[<prev] [next>] [<thread-prev] [thread-next>] [day] [month] [year] [list]
Message-ID: <0f8dec04-db47-d043-694f-601baa2ea615@redhat.com>
Date: Fri, 27 Jan 2023 14:09:01 -0500
From: Waiman Long <longman@...hat.com>
To: Peter Zijlstra <peterz@...radead.org>,
Will Deacon <will@...nel.org>
Cc: Ingo Molnar <mingo@...hat.com>, Juri Lelli <juri.lelli@...hat.com>,
Vincent Guittot <vincent.guittot@...aro.org>,
Dietmar Eggemann <dietmar.eggemann@....com>,
Steven Rostedt <rostedt@...dmis.org>,
Ben Segall <bsegall@...gle.com>, Mel Gorman <mgorman@...e.de>,
Daniel Bristot de Oliveira <bristot@...hat.com>,
Valentin Schneider <vschneid@...hat.com>,
Tejun Heo <tj@...nel.org>, Zefan Li <lizefan.x@...edance.com>,
Johannes Weiner <hannes@...xchg.org>,
linux-kernel@...r.kernel.org,
Linus Torvalds <torvalds@...ux-foundation.org>,
Lai Jiangshan <jiangshanlai@...il.com>, qperret@...gle.com,
Tejun Heo <tj@...nel.org>
Subject: Re: [PATCH v10 2/5] sched: Use user_cpus_ptr for saving user provided
cpumask in sched_setaffinity()
On 1/27/23 13:36, Peter Zijlstra wrote:
> On Tue, Jan 17, 2023 at 04:08:26PM +0000, Will Deacon wrote:
>> Hi Waiman,
>>
>> On Thu, Sep 22, 2022 at 02:00:38PM -0400, Waiman Long wrote:
>>> The user_cpus_ptr field is added by commit b90ca8badbd1 ("sched:
>>> Introduce task_struct::user_cpus_ptr to track requested affinity"). It
>>> is currently used only by arm64 arch due to possible asymmetric CPU
>>> setup. This patch extends its usage to save user provided cpumask
>>> when sched_setaffinity() is called for all arches. With this patch
>>> applied, user_cpus_ptr, once allocated after a successful call to
>>> sched_setaffinity(), will only be freed when the task exits.
>>>
>>> Since user_cpus_ptr is supposed to be used for "requested
>>> affinity", there is actually no point to save current cpu affinity in
>>> restrict_cpus_allowed_ptr() if sched_setaffinity() has never been called.

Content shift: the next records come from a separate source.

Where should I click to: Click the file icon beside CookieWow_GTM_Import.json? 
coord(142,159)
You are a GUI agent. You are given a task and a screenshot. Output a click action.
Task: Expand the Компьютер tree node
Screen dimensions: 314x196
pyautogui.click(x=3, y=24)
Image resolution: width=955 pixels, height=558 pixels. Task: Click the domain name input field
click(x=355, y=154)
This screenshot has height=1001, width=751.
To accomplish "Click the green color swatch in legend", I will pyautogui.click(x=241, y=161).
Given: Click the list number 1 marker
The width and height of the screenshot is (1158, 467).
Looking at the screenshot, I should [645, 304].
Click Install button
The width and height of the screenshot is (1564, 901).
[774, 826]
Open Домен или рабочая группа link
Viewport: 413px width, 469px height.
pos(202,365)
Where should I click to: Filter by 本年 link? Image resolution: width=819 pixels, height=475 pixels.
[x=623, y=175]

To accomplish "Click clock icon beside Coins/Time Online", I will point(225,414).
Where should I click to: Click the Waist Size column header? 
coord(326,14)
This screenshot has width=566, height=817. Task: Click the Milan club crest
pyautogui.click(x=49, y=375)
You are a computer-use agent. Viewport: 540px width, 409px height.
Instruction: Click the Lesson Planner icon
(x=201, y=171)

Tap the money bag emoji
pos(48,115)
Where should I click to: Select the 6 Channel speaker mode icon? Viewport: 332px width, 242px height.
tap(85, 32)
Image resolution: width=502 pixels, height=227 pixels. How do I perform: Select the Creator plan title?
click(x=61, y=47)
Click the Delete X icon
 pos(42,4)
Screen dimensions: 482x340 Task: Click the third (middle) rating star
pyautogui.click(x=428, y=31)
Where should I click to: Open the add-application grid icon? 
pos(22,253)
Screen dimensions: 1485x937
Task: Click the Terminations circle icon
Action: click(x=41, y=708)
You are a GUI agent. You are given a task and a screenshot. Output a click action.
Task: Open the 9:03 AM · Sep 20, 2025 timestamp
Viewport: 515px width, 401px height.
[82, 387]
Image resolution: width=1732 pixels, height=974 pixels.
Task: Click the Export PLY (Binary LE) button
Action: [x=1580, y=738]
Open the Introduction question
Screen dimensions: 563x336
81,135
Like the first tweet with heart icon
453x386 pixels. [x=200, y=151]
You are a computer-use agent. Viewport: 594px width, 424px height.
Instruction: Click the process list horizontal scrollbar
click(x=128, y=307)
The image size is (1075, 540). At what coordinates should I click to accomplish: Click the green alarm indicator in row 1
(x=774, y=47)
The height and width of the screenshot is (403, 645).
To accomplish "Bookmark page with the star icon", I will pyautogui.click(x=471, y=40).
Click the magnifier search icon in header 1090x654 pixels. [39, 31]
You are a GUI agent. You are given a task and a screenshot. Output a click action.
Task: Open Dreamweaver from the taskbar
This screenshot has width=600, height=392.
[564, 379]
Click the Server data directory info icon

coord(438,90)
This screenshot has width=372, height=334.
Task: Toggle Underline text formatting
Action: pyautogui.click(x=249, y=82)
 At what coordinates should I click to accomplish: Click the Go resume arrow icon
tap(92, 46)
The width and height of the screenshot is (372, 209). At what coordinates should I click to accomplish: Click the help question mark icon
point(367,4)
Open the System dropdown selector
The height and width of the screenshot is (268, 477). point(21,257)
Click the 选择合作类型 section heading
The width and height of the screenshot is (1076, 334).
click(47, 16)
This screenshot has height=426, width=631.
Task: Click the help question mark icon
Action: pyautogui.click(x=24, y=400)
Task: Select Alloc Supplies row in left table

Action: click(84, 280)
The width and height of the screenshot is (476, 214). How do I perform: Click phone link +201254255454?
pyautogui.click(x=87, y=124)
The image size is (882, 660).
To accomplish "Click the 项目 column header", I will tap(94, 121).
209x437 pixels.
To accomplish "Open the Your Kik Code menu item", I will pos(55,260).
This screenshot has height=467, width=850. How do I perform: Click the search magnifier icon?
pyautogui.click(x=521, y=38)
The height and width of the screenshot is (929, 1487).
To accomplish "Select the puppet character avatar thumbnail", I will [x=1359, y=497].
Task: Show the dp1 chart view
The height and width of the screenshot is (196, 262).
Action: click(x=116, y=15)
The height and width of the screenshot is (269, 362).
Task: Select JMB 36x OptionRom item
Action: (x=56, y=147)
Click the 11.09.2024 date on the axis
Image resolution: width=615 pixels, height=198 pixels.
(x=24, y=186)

>>> Modify the logic to set user_cpus_ptr only in sched_setaffinity() and use
>>> it in restrict_cpus_allowed_ptr() and relax_compatible_cpus_allowed_ptr()
>>> if defined but not changing it.
>>>
>>> This will be some changes in behavior for arm64 systems with asymmetric
>>> CPUs in some corner cases. For instance, if sched_setaffinity()
>>> has never been called and there is a cpuset change before
>>> relax_compatible_cpus_allowed_ptr() is called, its subsequent call will
>>> follow what the cpuset allows but not what the previous cpu affinity
>>> setting allows.
>>>
>>> Signed-off-by: Waiman Long <longman@...hat.com>
>>> ---
>>> kernel/sched/core.c | 82 ++++++++++++++++++++------------------------
>>> kernel/sched/sched.h | 7 ++++
>>> 2 files changed, 44 insertions(+), 45 deletions(-)
>> We've tracked this down as the cause of an arm64 regression in Android and I've
>> reproduced the issue with mainline.
>>
>> Basically, if an arm64 system is booted with "allow_mismatched_32bit_el0" on
>> the command-line, then the arch code will (amongst other things) call
>> force_compatible_cpus_allowed_ptr() and relax_compatible_cpus_allowed_ptr()
>> when exec()'ing a 32-bit or a 64-bit task respectively.
>>
>> If you consider a system where everything is 64-bit but the cmdline option
>> above is present, then the call to relax_compatible_cpus_allowed_ptr() isn't
>> expected to do anything in this case, and the old code made sure of that:
>>
>>> @@ -3055,30 +3032,21 @@ __sched_setaffinity(struct task_struct *p, const struct cpumask *mask);
>>>
>>> /*
>>> * Restore the affinity of a task @p which was previously restricted by a
>>> - * call to force_compatible_cpus_allowed_ptr(). This will clear (and free)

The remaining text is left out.